Given a term X, search for it over years from MIN to now
FYI - the NYT API FAQ: https://developer.nytimes.com/faq
"""
from datetime import date
import requests
import time
import sys
KEY = "still kinda secret"
# earliest year supported by NYT API
NYT_MIN_YEAR = 1851
# now
YEAR = (date.today()).year
# But to keep things rational, maybe just do 100 years
MIN_YEAR = YEAR - 100
# Given a term, I return the total in a year
def countForTerm(term,year):
# Note, we filter to one key cuz we only really care about the count
api = f"https://api.nytimes.com/svc/search/v2/articlesearch.json?&api-key={KEY}&fl=web_url"
# pass term here, requests will url encode
response = requests.get(api, params=[("fq",f"pub_year:{year} AND headline:{term}")])
data = response.json()
if "fault" in data:
print("ERROR:",data["fault"]["faultstring"])
sys.exit()
total = data["response"]["meta"]["hits"]
return total
def main(term):
# it's an array, but reduce to a string
term = " ".join(term)
print(f"Searching for {term} from {MIN_YEAR} to {YEAR}")

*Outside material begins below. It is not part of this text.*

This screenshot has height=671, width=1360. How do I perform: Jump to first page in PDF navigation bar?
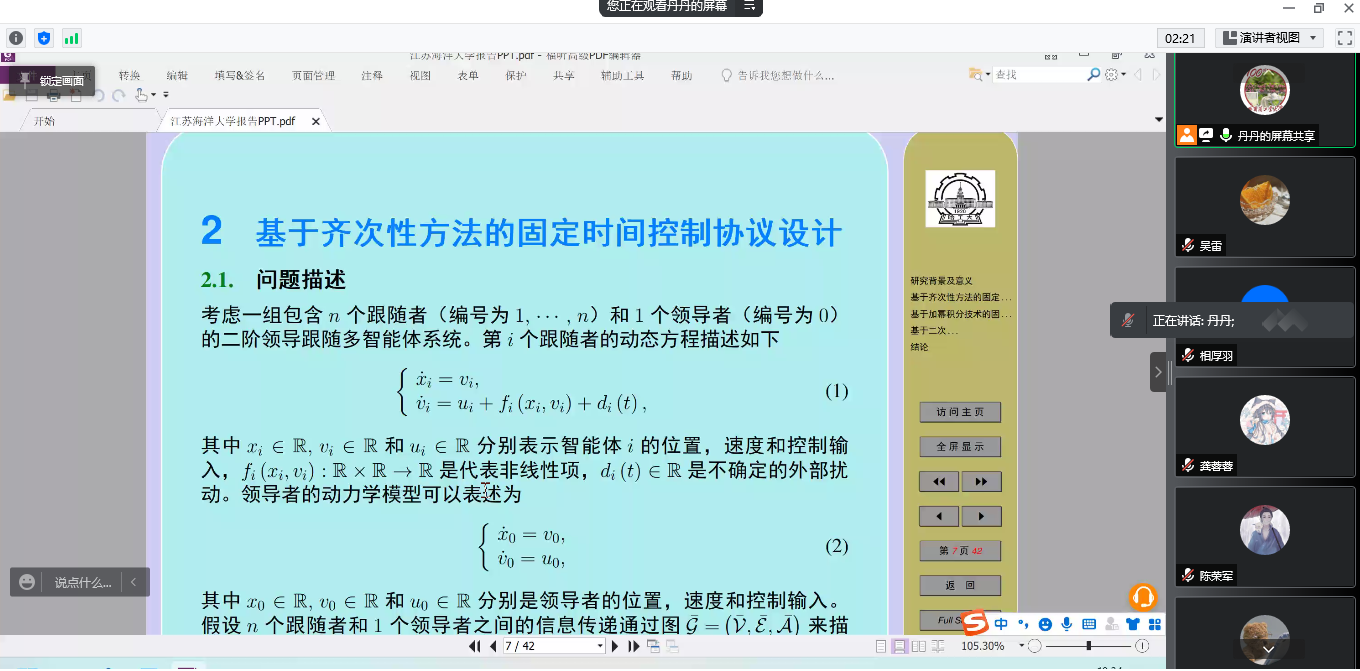point(475,647)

for year in range(MIN_YEAR, YEAR):
total = countForTerm(term, year)
print(year,total)
time.sleep(6)
if len(sys.argv) == 1:
print("Usage: nyt3.py termToSearchFor")
sys.exit()
if __name__ == "__main__":
main(sys.argv[1:])
As you can see, this script is meant to be run from the command like per the usage instructions printed if you don't pass an argument. Instead of a fancy graph (which I know Python can do, I'm not quite there yet), I simply output to the terminal. I also discovered that the requests
library can handle URL encoding for you. I do that in the second argument to the get
call. Also note I'm filtering the results to one key, web_url
, because I don't actually care about the matches, just the count. I ran a test on this on "iraq war" and here's the result. I'm sharing this as text and not a graphic as it's quite big:
Searching for iraq war from 1922 to 2022
1922 0
1923 0
1924 6
1925 31
1926 15
1927 11
1928 17
1929 34
1930 39
1931 38
1932 25
1933 35
1934 18
1935 15
1936 27
1937 21
1938 23
1939 23
1940 19
1941 181
1942 34
1943 20
1944 15
1945 30
1946 52
1947 59
1948 102
1949 93
1950 69
1951 79
1952 79
1953 45
1954 97
1955 118
1956 141
1957 130
1958 302
1959 284
1960 107
1961 106
1962 63
1963 163
1964 47
1965 44
1966 73
1967 64
1968 59
1969 114
1970 46
1971 41
1972 47
1973 51
1974 51
1975 55
1976 25
1977 16
1978 25
1979 36
1980 328
1981 143
1982 138
1983 123
1984 154
1985 124
1986 122
1987 114
1988 157
1989 47
1990 663
1991 791
1992 286
1993 198
1994 104
1995 111
1996 182
1997 131
1998 539
1999 154
2000 82
2001 149
2002 984
2003 3597
2004 2820
2005 2258
2006 3524
2007 3047
2008 1814
2009 761
2010 524
2011 378
2012 143
2013 173
2014 776
2015 386
2016 143
2017 134
2018 115
2019 95
2020 74
2021 80
All in all, fun and fascinating! I've got some ideas on another demo with this but will call it quits for today. Let me know what you think.